Beetz et al. (2007) reported a family in which spastic paraplegia
segregated with a deletion of exon 1 of the SPG4 gene in the proband,
her brother, and her 2 sons. Although the proband and her brother also
had a deletion of the SPG3A gene, the SPG3A deletion did not segregate
with the disorder in her sons and had no apparent effect on the severity
of the disorder. The findings suggested that haploinsufficiency is the
pathogenic mechanism for SPG4, whereas a dominant-negative effect is the
pathogenic mechanism for SPG3A.

Shoukier et al. (2009) identified SPG4 mutations in 57 (28.5%) of 200
unrelated, mostly German patients with SPG. There were 47 distinct
mutations identified, including 29 novel mutations. In a review of other
reported mutations, the authors found that most (72.7%) of the mutations
were clustered in the C-terminal AAA domain. However, clustering was
also observed in the MIT domain, MTBD, and an N-terminal region
(residues 228 to 269). In the original cohort of 57 patients, there was
a tentative genotype-phenotype correlation indicating that missense
mutations were associated with an earlier onset of the disease.

GENOTYPE/PHENOTYPE CORRELATIONS

Ivanova et al. (2006) identified 5 different heterozygous mutations in
the SPG4 gene in 6 of 36 unrelated Bulgarian patients with hereditary
spastic paraplegia. All 6 probands with SPG4 mutations had affected
family members. There were 2 missense mutations, 1 premature
termination, and 2 splice site mutations. Affected individuals with the
missense mutations had a significantly earlier mean age at onset (4.5 to
8 years) compared to the other patients (17.5 to 42.5 years). In
addition, 3 affected members of 1 of the families with a missense
mutation also had scoliosis. Ivanova et al. (2006) predicted that the
splice site and truncation mutations decreased overall spastin function,
implying haploinsufficiency as a pathogenic mechanism, whereas the
missense mutations likely resulted in a dominant-negative pathogenic
mechanism and a more severe phenotype.

_Given information_

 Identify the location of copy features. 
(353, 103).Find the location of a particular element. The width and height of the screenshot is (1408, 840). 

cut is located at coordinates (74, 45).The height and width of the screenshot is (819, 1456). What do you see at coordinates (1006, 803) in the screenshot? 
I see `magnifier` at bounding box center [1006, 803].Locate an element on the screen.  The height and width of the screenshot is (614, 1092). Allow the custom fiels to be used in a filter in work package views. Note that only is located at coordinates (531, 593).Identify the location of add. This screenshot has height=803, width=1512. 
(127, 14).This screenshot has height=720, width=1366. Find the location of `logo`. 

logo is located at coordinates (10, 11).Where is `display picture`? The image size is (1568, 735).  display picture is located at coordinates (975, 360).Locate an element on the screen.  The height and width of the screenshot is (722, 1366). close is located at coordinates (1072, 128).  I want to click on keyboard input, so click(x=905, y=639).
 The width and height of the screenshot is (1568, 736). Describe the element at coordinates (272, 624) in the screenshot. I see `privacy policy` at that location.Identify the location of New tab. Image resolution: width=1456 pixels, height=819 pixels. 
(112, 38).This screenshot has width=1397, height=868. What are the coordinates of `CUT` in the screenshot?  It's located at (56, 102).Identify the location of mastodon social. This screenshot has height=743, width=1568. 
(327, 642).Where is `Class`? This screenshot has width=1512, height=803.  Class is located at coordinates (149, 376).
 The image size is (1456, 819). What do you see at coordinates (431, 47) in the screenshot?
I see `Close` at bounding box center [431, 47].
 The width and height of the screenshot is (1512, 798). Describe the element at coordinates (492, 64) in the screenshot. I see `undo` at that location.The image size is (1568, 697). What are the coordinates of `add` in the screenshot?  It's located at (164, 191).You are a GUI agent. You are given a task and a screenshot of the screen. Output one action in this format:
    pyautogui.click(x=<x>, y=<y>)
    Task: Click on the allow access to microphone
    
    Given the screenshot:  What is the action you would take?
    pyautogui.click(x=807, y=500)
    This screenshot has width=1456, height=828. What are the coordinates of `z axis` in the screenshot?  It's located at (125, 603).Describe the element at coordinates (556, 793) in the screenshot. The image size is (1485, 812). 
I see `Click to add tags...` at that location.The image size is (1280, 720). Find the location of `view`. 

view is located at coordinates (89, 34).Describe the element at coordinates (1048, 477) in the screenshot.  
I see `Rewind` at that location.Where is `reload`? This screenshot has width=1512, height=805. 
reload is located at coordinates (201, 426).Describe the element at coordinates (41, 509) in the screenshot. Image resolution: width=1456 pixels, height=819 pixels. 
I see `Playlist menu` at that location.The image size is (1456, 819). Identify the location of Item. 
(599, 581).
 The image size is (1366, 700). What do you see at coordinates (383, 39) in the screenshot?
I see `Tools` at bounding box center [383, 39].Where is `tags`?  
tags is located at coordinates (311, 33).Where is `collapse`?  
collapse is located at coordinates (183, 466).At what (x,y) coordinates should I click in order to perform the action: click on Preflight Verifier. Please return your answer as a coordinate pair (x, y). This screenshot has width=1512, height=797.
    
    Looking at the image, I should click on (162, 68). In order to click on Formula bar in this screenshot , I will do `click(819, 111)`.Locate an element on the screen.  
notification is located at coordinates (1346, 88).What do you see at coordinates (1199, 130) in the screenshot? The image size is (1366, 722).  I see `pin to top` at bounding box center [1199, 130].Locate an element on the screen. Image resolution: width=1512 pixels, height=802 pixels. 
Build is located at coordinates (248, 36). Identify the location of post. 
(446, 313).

_Problem_
Please update the spastic paraplegia text by writing it out again, starting with "Beetz et al." and going on through "mechanism for SPG3A.". Replace "proband" with "index patient" everywhere it occurs in that span.

_Answer section_
Beetz et al. (2007) reported a family in which spastic paraplegia
segregated with a deletion of exon 1 of the SPG4 gene in the index patient,
her brother, and her 2 sons. Although the index patient and her brother also
had a deletion of the SPG3A gene, the SPG3A deletion did not segregate
with the disorder in her sons and had no apparent effect on the severity
of the disorder. The findings suggested that haploinsufficiency is the
pathogenic mechanism for SPG4, whereas a dominant-negative effect is the
pathogenic mechanism for SPG3A.